Abstract
Large-scale MIMO communication (at sub-6GHz, mmWave, and sub-THz bands) is a key enabler for 5G, 6G, and beyond. Scaling MIMO systems, however, is subject to critical challenges, such as the large channel acquisition and beam training overhead and the sensitivity to channel estimation errors (especially at lower frequencies) and blockages (at higher frequencies). These challenges make it difficult for MIMO systems to support applications that have high mobility and strict reliability constraints. In this talk, I will first motivate the use of machine learning and sensory data to address these challenges. Then, I will present a few key machine-learning roles, enabling datasets, and recent hardware proof-of-concept prototypes that demonstrate the machine-learning gains in real-world environments.
Brief Biography
Ahmed Alkhateeb received his B.S. and M.S. degrees in Electrical Engineering from Cairo University, Egypt, in 2008 and 2012, and his Ph.D. degree in Electrical Engineering from The University of Texas at Austin, USA, in 2016. After the Ph.D., he spent some time as a Wireless Communications Researcher at the Connectivity Lab, Facebook, before joining Arizona State University (ASU) in Spring 2018, where he is currently an Assistant Professor in the School of Electrical, Computer, and Energy Engineering. His research interests are in the broad areas of wireless communications, signal processing, machine learning, and applied math. Dr.

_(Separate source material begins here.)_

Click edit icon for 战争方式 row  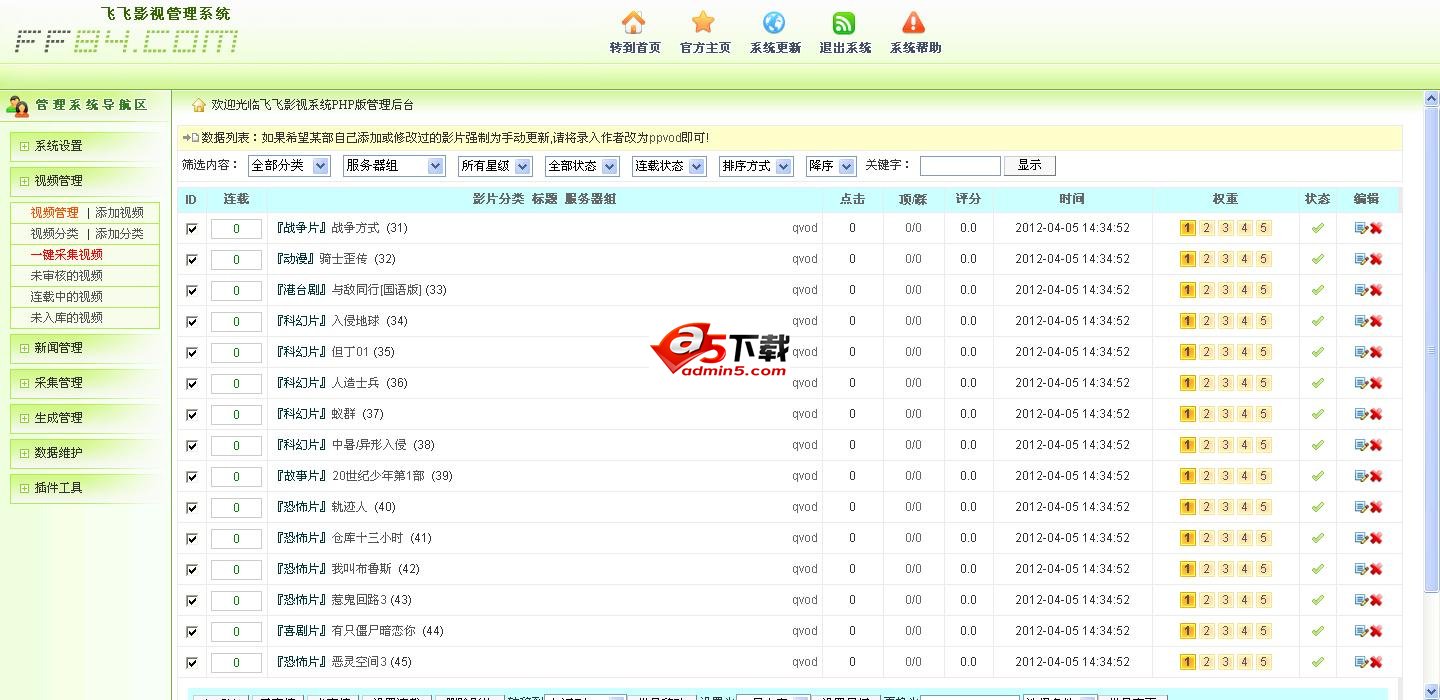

Alkhateeb is the recipient of the 2012 MCD Fellowship from The University of Texas at Austin, the 2016 IEEE Signal Processing Society Young Author Best Paper Award for his work on hybrid precoding and channel estimation in millimeter-wave communication systems, and the NSF CAREER Award 2021 to support his research on leveraging machine learning for large-scale MIMO systems.